• [Given passage]

• • •

Is it possible to specify whether time series data is aggregated at "start", "midpoint", or "end"?

10 months ago
21 February 2024
7 replies
79 views

Anders Brakestad
Seasoned
32 replies

I am making comparisons between time series data in CDF and PI. The reason is that in our tenants the CDF data is not 100% accurate compared to PI.

However, from my testing I think that PI performs its aggregations with the timestamps “centered” at the aggregated time periods, while CDF puts the timestamps at the start of each aggregated period. Is it possible to specify how this is done with the Python API? From my study of the docs it appears not to be the case. The same applies to the PI Web API as well: I cannot specify how the timestamps are placed. The agreement with PI becomes significantly better if I place the CDF timestamps at the center of the aggregated time periods.

My current workaround is the following:

Fetch RAW data from CDF
Shift the timestamps by 0.5x of the granularity
Resample to the desired granularity
Compute mean
Interplate any missing values

The issue is that fetching raw data is a lot more time consuming than fetching aggregates. I have been playing with fetching aggregates from CDF and performing the shift after the fact, but this does not lead to as good agreement. I have also played around with speeding up the raw data ferch by chunking the time periods and fetching with multiple threads or processes, but the speedup is not significant.

Here is an example of how I do the CDF raw data fetch in order to get good agreement.

ts = self.cdf_client.time_series.data.retrieve_dataframe(
            external_id=get_ts_external_id_from_name(name=self.ts_name, client=self.cdf_client),
            start=self.start_time,
            end=end_time,
            aggregates=None,
            granularity=None,
            limit=None
        ).tz_localize("UTC").tz_convert("CET").shift(0.5, self.sampling_interval).resample(self.sampling_interval).mean().interpolate()

• • •

• [Stored data]

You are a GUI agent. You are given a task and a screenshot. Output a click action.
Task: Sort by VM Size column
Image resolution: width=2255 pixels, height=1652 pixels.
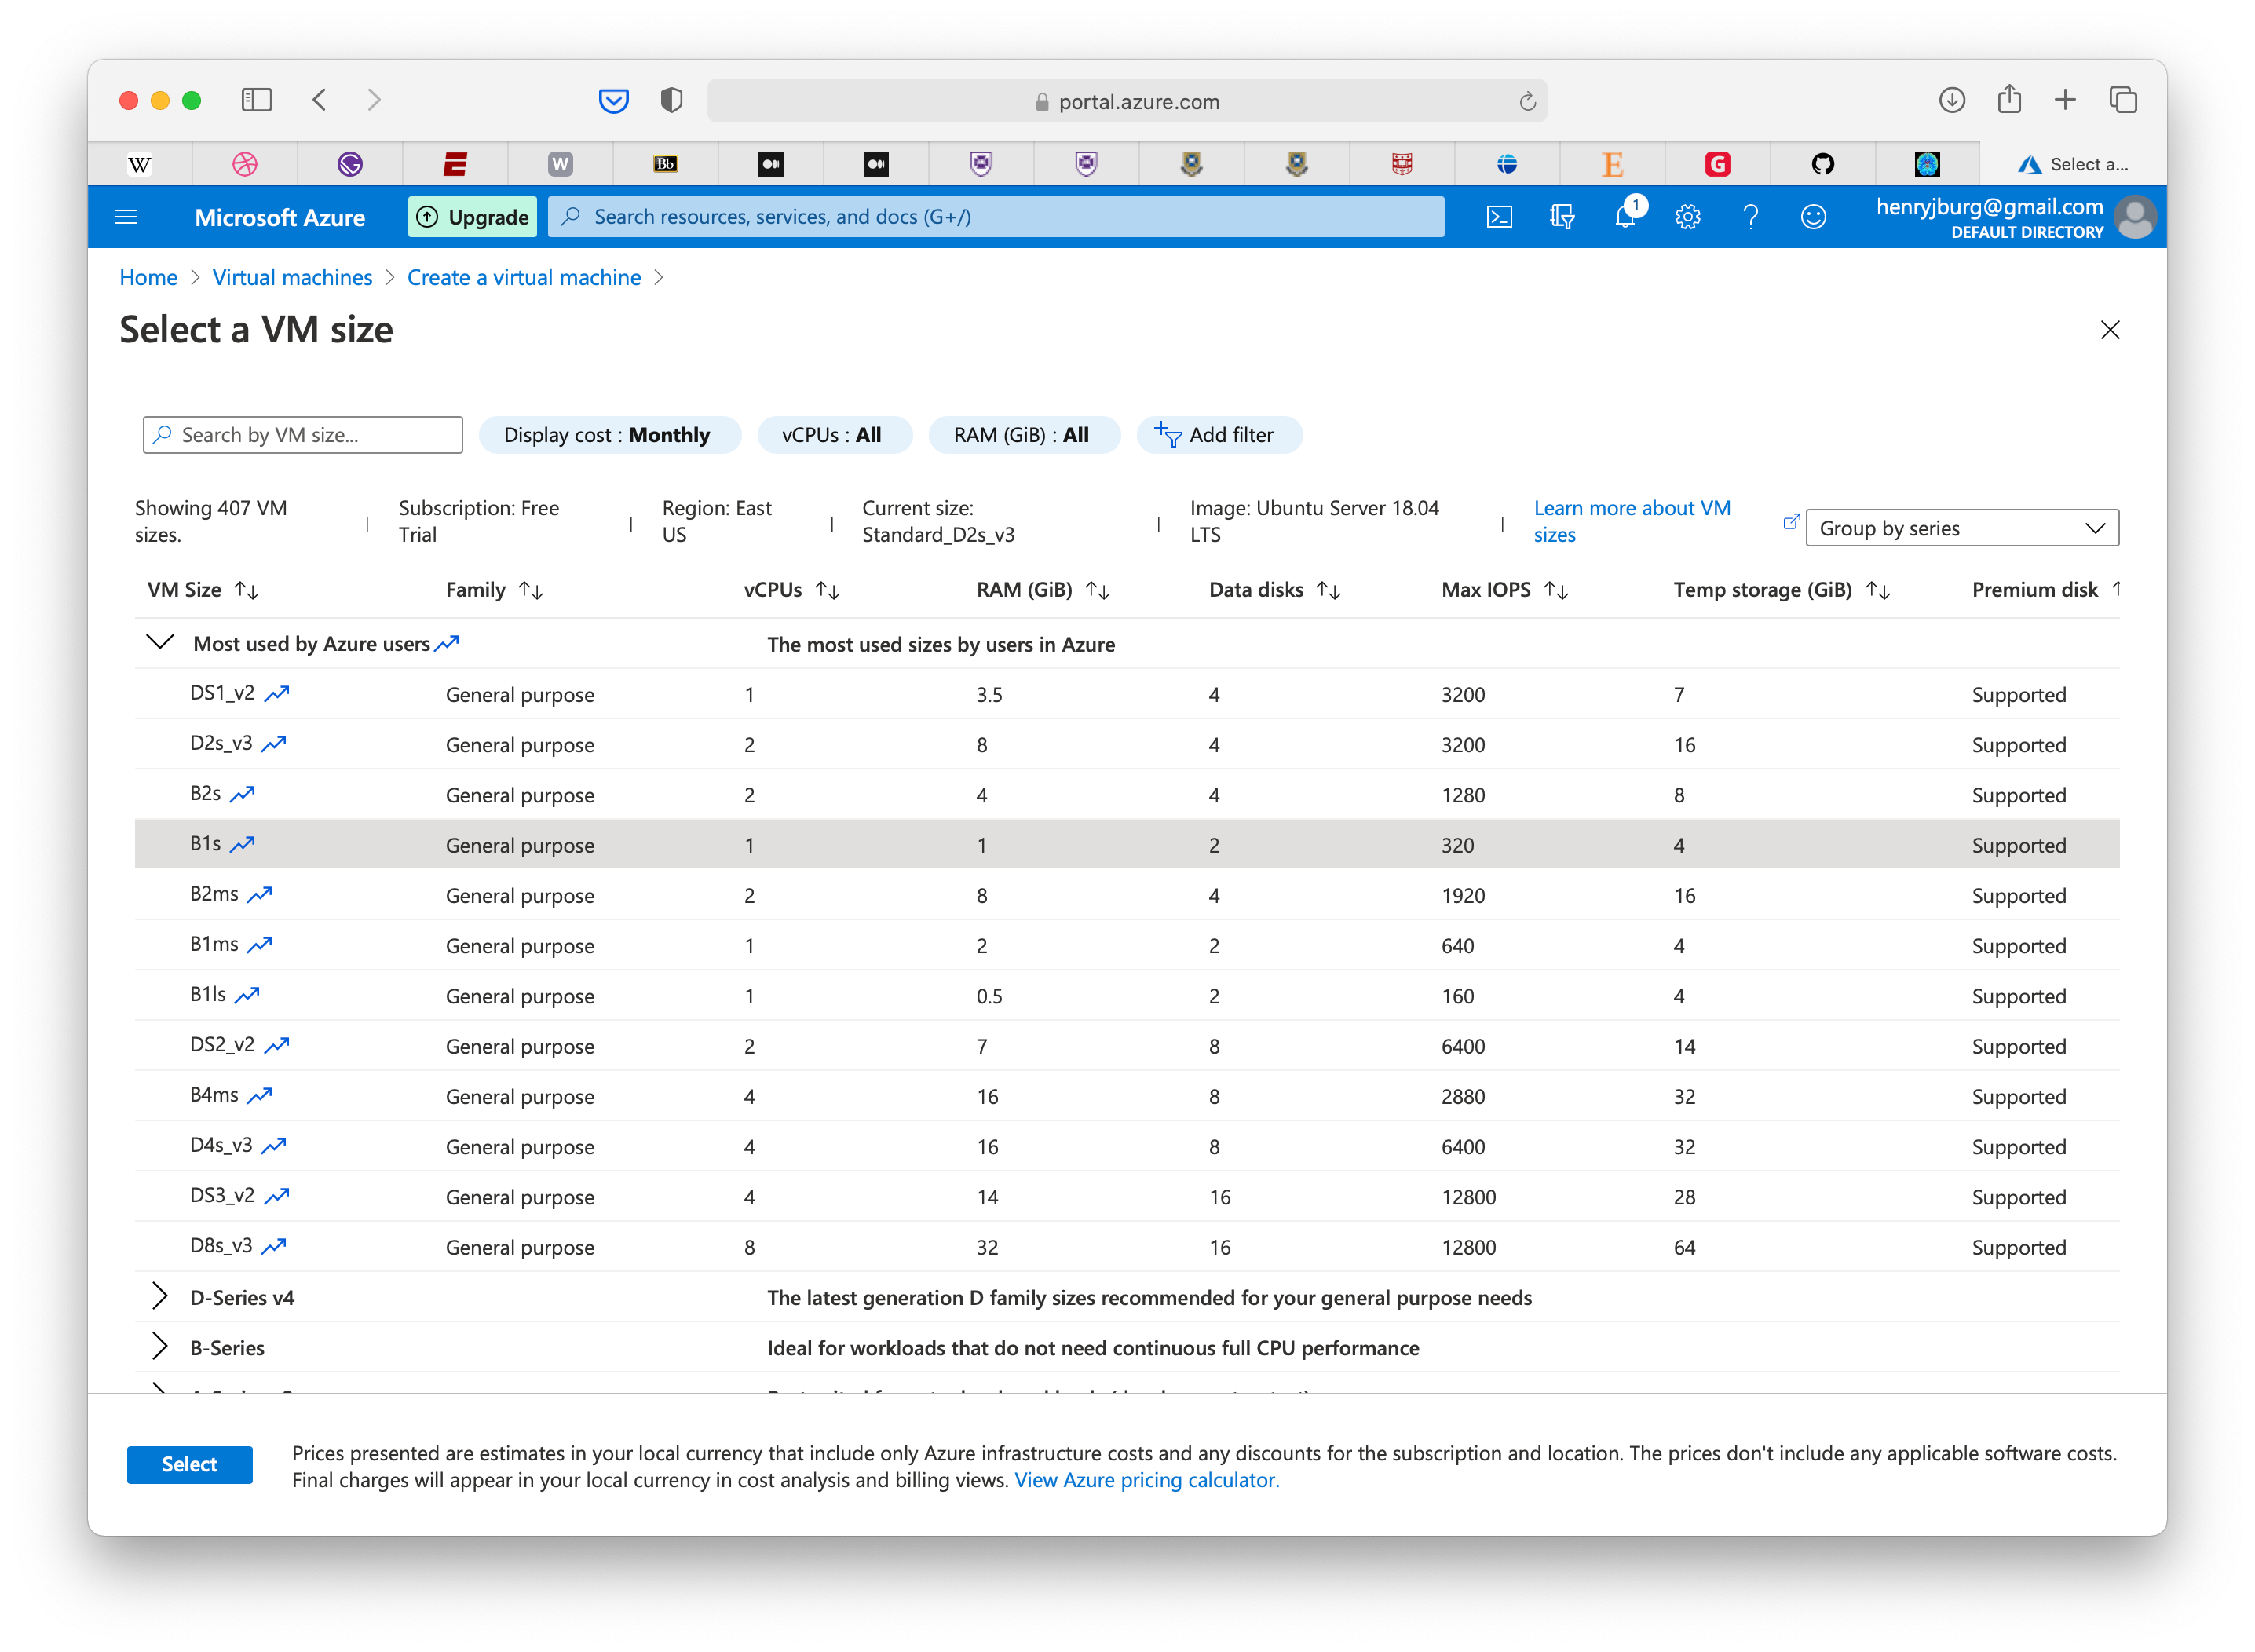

• • •

• [Work to do]
1. List every keyword argument passed to the retrieve_dataframe call in the forum thread.
2. Rewrite the part of the forum thread starting at "Fetch RAW data" and ending at "is not significant.", substituting "sampling interval" for each occurrence of "granularity".

• [Responses by task]
1. external_id, start, end, aggregates, granularity, limit

2.
Fetch RAW data from CDF
Shift the timestamps by 0.5x of the sampling interval
Resample to the desired sampling interval
Compute mean
Interplate any missing values

The issue is that fetching raw data is a lot more time consuming than fetching aggregates. I have been playing with fetching aggregates from CDF and performing the shift after the fact, but this does not lead to as good agreement. I have also played around with speeding up the raw data ferch by chunking the time periods and fetching with multiple threads or processes, but the speedup is not significant.